Mr. Trump said he was initially turned off by the sight of dozens of dancers lying onstage. (He recalled thinking: “You’ve got to be kidding. Let’s get out of here.”) But then he had a change of heart.
“I walked in, I saw all these bodies, and then I noticed those bodies were gorgeous,” Mr. Trump said. “They had silk tights on, and they were all ballerinas, and women from Broadway. And men.” About the men, he added: “I didn’t find those particular bodies as attractive to be honest.”
After a board member asked if there were any new musicals that were not “totally woke,” somebody replied that, in a break with the past, the center would be doing some shows not affiliated with Actors’ Equity, the union representing actors. The person said that the change “opens us up for a whole bunch of more options as well as a lot more money.”

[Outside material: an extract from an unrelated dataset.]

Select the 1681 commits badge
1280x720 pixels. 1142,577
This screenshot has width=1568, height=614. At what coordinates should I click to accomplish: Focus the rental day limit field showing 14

He wants to remake the Kennedy Center Honors, which he said celebrated “radical left lunatics.”
Mr. Trump has been preoccupied with the Kennedy Center Honors, the annual awards ceremony, since his first term, after several artists being honored criticized him. In response, the president boycotted the ceremony, breaking with tradition.
At the meeting on Monday, Mr. Trump complained that the center had been celebrating “radical left lunatics” and proposed giving posthumous awards to Pavarotti, Presley and Ruth. (Artists being honored posthumously, of course, cannot weigh in on current politics. Pavarotti, who died in 2007, had already been honored by the Kennedy Center in 2001; in 2016 his heirs asked Mr. Trump to stop playing his recordings at campaign rallies.)
Kennedy Center Honors have traditionally been bestowed on artists. But Mr. Trump suggested they might also look to the world of sports, politics and business, naming the casino mogul Steve Wynn, a major Republican donor, as a potential recipient. (Mr. Trump appointed Mr. Wynn’s wife, Andrea, to the Kennedy Center’s board.)